Rochester City Court, Small Claims Part, dismissed the claim after trial on the ground that there is no New York authority for the commencement of an action under TCPA in a State court. On appeal, County Court properly held that City Court erred in dismissing the claim on that ground. TCPA creates a private right of action and confers jurisdiction upon state courts ( 47 U.S.C. § 227 [b] [3]). In the absence of a State statute declining to exercise the jurisdiction authorized by the statute, a State court has jurisdiction over TCPA claims (see, International Science Technology Inst. v. Inacom Communications, 106 F.3d 1146, 1158). New York has not refused to exercise such jurisdiction, and thus City Court should not have dismissed the claim.

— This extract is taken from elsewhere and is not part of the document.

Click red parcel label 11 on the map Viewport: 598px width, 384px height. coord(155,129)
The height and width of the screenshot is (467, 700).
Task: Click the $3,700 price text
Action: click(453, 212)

County Court erred, however, in nevertheless affirming the judgment dismissing the claim on the ground that claimant failed to demonstrate actual monetary loss or specific damages resulting from defendant's telephone solicitations. TCPA provides for an action to "recover for actual monetary loss from such a violation, or to receive up to $500 in damages for each such violation, whichever is greater" ( 47 U.S.C. § 227 [b] [3] [B]). We conclude that the alternative remedy provided by the statute of up to $500 in damages for each violation is punitive rather than compensatory and that claimant therefore was not required to prove actual damages in order to recover (see, Kenro, Inc. v. Fax Daily, 962 F. Supp. 1162, 1166-1167; Forman v. Data Transfer, 164 FRD 400, 404). The legislative history of TCPA indicates that the statute was intended to provide a remedy to consumers for telemarketing abuses, and to encourage consumers to sue and obtain monetary awards based on a violation of the statute (see, 137 Cong Rec S16204). Because "actual monetary losses from telemarketing abuses are likely to be minimal" (Erienet, Inc. v. Velocity Net, 156 F.3d 513, 515), a statutory penalty is necessary to provide incentive for consumers to enforce the statute. The penalty need not be measured by the loss incurred by claimant where it is imposed as a punishment for the violation of a public law (see, St. Louis, Iron Mt. S. Ry. Co. v. Williams, 251 U.S. 63, 66-67). We therefore reverse the order and judgment, reinstate the claim and remit the matter to Rochester City Court for a determination on the merits. We have considered claimant's remaining contentions and conclude that they lack merit.